◆ Source passage
****************
Greensboro City Councilmember Robbie Perkins, at a support-building event the city held on Wednesday, Feb. 24, told those present that one company has already proposed a new service: Greensboro Radiology, which is creating a repository of electronically stored medical records that could be easily available to doctors throughout the region – if Greensboro had better broadband. "Because of the file size of these documents, the present technology is frustrated," he said.
Speakers at the event hyped Greensboro as a good fit for the Google trial. Resident Jonathan Davis said Greensboro is close to fiber trunks running to Charlotte and Chapel Hill and would connect easily to the Google data center in Lenoir, North Carolina, and Apple's massive new data center in Maiden, North Carolina. That is probably wishful thinking – another city competing for the Google trial is Palo Alto, California, the heart of Silicon Valley and one of the best-connected cities in the country when it comes to fiber backbones.
Some of the speculation over Greensboro's application for the Google fiber trial has centered on potential city incentives – with the Piedmont Publius blog at the John Locke Foundation fretting that Greensboro will go the way of Wilson, North Carolina, which spent $28 million on a municipal fiber network that it can't pay off with the network's revenues.
This makes no sense in the context of Google, although the reflexive fear is understandable in an area with a less-than-stellar record of getting a bang for its buck when it comes to incentives. Google has a $170 billion market cap and $24 billion in cash on hand, and is looking to spend a large chunk of money on a fiber trial that is equal parts market-creation effort, regulatory lever and public relations showcase. Whatever its criteria for picking a city, it has little incentive to nickel and dime that city for a few million in cash contributions and tax breaks, taking the luster off the PR victory.
Analyst estimates vary on what it will cost Google to build the network, but most seem to fall in the $500 million to $750 million range – far more than it would cost experienced network operators to wire a city using less cutting-edge technology. At that price point, a few million from a city is a paperwork hurdle rather than a help. Google may take incentives, but it's unlikely to base its siting decision on them.
One speaker at the meeting, surveying Greensboro's relentless averageness when it comes to businesses, demographics and population density, said that trying to hype the city's supposed advantages wasn't helpful, and that the city should instead come up with novel uses for all that bandwidth the trial would provide – a good point, since the possibility of new, advanced services may be the strongest attraction for Google.
****************
(Stored items)
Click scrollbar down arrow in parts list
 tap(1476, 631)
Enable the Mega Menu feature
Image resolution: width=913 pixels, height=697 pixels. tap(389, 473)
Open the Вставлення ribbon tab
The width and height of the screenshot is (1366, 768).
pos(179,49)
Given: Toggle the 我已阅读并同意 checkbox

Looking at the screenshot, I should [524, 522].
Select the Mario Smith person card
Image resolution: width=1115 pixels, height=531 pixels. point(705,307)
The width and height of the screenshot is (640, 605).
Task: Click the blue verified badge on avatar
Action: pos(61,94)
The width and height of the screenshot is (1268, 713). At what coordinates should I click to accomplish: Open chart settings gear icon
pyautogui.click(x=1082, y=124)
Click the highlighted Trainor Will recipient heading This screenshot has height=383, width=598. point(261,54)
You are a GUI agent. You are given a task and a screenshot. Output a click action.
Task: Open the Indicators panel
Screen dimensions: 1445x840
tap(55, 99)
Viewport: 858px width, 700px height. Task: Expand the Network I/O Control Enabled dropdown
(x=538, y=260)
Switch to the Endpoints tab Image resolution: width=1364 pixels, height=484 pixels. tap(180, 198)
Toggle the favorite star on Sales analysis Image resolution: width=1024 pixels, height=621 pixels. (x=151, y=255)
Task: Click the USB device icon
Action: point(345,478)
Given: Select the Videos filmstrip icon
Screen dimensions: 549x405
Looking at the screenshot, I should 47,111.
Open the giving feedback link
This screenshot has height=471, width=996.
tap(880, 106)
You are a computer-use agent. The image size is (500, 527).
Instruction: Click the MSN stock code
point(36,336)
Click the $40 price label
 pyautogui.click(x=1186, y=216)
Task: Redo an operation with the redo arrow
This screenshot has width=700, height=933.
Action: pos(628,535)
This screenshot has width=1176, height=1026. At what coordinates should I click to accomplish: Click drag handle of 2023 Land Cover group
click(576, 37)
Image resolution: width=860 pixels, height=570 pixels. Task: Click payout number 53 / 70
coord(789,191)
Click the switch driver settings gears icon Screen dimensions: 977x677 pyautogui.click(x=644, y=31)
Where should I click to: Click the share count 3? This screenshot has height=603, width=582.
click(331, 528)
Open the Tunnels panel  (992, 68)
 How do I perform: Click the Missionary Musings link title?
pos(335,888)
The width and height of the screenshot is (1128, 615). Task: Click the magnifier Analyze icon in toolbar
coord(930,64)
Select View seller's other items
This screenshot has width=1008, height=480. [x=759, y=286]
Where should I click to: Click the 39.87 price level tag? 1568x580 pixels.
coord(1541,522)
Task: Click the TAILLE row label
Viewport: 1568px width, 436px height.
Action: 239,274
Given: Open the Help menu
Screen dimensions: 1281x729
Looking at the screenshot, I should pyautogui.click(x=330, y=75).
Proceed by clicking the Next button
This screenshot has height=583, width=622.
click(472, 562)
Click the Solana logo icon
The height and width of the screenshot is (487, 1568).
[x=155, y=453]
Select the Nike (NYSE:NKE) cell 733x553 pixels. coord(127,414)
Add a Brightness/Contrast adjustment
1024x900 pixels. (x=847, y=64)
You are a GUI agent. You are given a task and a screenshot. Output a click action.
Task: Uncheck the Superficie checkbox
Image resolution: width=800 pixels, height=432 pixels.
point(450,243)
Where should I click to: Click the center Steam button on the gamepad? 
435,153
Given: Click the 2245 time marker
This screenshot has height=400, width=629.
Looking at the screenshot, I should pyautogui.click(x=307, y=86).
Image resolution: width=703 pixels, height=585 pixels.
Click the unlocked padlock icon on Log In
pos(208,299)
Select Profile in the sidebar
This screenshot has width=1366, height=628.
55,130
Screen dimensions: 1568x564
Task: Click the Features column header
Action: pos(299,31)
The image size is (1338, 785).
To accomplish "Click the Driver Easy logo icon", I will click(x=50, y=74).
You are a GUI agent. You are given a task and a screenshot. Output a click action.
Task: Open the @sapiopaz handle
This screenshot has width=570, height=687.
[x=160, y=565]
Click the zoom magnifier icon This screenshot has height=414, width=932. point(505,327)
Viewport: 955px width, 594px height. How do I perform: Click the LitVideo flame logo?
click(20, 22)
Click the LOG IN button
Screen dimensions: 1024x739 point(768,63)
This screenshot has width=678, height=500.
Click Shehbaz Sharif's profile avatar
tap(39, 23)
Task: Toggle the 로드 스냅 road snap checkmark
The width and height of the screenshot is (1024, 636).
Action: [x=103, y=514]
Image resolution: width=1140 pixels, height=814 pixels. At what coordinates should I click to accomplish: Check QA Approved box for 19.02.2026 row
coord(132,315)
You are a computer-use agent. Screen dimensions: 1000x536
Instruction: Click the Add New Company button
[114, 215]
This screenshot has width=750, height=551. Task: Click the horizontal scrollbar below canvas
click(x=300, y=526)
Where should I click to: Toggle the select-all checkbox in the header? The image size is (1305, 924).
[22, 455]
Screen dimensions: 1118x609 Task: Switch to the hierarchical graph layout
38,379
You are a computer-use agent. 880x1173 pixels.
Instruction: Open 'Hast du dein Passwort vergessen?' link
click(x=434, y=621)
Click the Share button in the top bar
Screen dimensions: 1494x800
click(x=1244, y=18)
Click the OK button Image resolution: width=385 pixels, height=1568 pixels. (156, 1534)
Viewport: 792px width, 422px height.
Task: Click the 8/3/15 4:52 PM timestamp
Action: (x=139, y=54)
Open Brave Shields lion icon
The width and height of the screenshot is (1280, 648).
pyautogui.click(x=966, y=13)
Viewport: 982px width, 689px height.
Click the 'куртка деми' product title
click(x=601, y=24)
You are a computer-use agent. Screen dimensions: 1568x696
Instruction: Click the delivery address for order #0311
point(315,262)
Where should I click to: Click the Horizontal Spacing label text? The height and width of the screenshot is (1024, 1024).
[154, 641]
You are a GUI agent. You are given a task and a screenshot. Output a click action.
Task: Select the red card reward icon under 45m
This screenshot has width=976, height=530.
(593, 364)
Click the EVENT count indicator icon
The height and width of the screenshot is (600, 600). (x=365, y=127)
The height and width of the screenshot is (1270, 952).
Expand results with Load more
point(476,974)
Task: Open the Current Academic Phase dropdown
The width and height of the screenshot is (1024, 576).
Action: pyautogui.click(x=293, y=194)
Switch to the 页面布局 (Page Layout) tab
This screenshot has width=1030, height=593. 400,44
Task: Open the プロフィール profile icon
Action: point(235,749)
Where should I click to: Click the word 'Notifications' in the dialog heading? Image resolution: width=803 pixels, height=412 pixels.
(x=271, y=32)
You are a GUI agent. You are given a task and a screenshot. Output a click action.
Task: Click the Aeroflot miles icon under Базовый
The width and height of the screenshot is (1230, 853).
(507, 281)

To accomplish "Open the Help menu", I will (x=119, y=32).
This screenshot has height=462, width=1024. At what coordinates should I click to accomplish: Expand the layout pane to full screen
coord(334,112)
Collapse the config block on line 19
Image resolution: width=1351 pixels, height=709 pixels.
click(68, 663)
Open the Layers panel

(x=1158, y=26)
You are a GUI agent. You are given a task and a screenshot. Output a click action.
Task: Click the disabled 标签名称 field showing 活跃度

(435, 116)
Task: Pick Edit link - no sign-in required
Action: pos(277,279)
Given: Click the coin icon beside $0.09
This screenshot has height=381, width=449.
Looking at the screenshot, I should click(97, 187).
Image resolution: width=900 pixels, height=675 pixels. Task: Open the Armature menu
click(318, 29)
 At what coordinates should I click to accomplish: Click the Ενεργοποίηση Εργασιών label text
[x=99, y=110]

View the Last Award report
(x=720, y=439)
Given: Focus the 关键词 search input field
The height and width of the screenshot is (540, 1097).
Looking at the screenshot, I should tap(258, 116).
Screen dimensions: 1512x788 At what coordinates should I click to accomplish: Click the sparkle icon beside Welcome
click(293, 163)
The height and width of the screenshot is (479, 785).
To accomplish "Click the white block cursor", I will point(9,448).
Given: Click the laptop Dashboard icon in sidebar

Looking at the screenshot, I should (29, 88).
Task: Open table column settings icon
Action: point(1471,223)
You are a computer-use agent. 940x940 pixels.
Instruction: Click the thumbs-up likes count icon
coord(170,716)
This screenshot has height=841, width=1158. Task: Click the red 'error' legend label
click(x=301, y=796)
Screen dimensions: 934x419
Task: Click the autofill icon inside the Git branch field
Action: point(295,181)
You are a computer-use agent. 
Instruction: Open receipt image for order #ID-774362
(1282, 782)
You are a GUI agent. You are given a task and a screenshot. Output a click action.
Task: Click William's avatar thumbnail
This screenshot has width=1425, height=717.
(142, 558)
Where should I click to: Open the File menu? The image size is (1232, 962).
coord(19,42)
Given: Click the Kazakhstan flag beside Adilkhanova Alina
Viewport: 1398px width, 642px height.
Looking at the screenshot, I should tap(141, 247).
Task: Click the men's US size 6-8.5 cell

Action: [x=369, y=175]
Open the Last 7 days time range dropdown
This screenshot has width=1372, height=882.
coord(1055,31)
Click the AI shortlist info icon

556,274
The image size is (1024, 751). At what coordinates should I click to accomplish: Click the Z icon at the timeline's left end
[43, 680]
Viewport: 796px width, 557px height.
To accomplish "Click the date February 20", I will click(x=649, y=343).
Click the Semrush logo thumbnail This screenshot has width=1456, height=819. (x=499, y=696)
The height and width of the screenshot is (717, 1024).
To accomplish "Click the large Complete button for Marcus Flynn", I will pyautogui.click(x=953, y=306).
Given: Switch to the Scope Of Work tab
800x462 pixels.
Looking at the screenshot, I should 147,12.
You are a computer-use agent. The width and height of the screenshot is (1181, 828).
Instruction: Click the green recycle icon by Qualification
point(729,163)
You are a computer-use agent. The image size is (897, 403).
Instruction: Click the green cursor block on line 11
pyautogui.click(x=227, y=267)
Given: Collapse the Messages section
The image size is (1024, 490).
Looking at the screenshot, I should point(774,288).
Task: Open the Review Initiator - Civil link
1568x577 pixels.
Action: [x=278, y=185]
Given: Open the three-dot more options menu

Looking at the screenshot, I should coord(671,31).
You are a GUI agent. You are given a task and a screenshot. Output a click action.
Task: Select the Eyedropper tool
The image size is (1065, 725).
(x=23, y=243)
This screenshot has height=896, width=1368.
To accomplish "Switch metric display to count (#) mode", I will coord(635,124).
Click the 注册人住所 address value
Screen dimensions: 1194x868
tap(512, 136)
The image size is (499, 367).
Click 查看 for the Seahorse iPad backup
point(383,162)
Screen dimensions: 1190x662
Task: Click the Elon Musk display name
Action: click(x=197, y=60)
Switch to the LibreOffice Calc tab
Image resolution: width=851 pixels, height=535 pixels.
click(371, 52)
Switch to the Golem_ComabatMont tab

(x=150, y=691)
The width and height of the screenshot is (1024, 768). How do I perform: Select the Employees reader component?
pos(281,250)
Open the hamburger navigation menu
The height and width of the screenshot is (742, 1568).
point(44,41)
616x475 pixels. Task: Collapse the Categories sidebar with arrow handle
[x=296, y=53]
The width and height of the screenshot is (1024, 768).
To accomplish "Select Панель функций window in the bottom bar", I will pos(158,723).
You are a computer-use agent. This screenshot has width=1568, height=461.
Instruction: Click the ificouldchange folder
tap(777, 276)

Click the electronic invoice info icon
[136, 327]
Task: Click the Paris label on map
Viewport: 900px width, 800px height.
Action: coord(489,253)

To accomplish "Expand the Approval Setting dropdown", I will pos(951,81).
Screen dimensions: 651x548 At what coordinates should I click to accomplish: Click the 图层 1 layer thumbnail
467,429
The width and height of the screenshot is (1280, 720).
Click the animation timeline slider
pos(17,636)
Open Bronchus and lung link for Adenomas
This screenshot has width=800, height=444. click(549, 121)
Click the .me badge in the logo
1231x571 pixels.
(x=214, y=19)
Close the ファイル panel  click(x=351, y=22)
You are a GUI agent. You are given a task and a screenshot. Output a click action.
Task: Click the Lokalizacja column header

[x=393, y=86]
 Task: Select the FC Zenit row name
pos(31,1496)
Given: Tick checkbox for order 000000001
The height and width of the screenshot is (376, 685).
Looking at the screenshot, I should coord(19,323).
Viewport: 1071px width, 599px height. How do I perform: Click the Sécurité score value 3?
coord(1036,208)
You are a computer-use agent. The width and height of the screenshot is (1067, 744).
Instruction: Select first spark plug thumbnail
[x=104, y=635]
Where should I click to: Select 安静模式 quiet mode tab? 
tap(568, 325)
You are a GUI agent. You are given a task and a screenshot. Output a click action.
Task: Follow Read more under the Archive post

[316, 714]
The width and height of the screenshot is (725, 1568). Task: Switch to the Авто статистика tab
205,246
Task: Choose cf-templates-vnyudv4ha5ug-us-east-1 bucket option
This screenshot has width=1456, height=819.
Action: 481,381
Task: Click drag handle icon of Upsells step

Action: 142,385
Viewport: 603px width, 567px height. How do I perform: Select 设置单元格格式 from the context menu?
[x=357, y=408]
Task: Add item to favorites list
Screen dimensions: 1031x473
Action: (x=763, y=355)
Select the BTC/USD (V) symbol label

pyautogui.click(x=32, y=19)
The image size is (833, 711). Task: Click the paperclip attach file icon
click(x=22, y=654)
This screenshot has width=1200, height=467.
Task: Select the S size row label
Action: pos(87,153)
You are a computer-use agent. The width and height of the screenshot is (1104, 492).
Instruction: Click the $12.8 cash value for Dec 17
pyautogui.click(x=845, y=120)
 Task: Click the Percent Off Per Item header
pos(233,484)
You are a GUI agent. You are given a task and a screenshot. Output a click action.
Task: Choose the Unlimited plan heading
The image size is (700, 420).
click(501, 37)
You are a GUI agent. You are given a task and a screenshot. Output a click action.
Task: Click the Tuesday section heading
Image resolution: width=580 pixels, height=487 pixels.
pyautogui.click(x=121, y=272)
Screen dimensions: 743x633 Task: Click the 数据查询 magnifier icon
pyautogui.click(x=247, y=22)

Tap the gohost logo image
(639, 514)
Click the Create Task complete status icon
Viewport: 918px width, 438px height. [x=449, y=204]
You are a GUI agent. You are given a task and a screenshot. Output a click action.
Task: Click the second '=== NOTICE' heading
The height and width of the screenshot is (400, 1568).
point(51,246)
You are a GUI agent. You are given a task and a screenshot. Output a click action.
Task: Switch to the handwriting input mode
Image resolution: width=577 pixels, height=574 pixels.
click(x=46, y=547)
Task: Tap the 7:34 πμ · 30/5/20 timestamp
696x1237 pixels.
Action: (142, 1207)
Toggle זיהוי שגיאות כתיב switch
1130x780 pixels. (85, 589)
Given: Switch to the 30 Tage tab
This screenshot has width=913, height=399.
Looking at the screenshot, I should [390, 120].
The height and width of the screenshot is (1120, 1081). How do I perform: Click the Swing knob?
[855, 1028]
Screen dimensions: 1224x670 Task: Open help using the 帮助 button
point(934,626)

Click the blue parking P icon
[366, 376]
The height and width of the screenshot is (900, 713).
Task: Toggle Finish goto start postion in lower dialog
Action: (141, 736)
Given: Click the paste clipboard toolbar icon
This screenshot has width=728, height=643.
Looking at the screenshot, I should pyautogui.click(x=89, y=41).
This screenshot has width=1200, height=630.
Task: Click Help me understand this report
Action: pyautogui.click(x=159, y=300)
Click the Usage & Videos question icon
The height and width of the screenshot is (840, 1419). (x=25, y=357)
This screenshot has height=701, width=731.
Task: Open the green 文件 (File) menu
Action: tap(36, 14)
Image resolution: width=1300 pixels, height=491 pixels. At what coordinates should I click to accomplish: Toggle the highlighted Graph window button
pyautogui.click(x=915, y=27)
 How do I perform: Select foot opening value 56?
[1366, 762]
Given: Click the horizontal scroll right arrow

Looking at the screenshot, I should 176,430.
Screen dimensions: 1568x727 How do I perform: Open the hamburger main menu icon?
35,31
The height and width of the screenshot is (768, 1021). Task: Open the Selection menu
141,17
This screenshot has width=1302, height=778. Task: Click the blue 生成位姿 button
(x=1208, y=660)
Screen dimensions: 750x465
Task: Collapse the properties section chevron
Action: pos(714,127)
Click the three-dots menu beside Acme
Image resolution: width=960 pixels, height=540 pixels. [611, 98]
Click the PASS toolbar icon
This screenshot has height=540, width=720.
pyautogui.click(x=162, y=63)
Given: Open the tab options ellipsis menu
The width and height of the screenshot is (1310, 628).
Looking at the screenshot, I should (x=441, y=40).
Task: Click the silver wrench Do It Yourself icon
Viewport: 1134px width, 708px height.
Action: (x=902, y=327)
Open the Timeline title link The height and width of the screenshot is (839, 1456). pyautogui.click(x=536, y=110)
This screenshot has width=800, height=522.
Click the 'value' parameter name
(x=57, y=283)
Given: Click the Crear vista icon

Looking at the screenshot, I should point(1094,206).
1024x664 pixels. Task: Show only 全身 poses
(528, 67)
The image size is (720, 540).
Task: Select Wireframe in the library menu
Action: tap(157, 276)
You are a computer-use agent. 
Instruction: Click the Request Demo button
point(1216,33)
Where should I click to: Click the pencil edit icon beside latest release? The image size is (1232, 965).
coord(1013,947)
****************
◆ What you are asked to do
Return the section of the passage on Greensboro's Google fiber bid word for word. Begin at the words "Speakers at the" and stop after "the network's revenues.".

◆ Response area
Speakers at the event hyped Greensboro as a good fit for the Google trial. Resident Jonathan Davis said Greensboro is close to fiber trunks running to Charlotte and Chapel Hill and would connect easily to the Google data center in Lenoir, North Carolina, and Apple's massive new data center in Maiden, North Carolina. That is probably wishful thinking – another city competing for the Google trial is Palo Alto, California, the heart of Silicon Valley and one of the best-connected cities in the country when it comes to fiber backbones.
Some of the speculation over Greensboro's application for the Google fiber trial has centered on potential city incentives – with the Piedmont Publius blog at the John Locke Foundation fretting that Greensboro will go the way of Wilson, North Carolina, which spent $28 million on a municipal fiber network that it can't pay off with the network's revenues.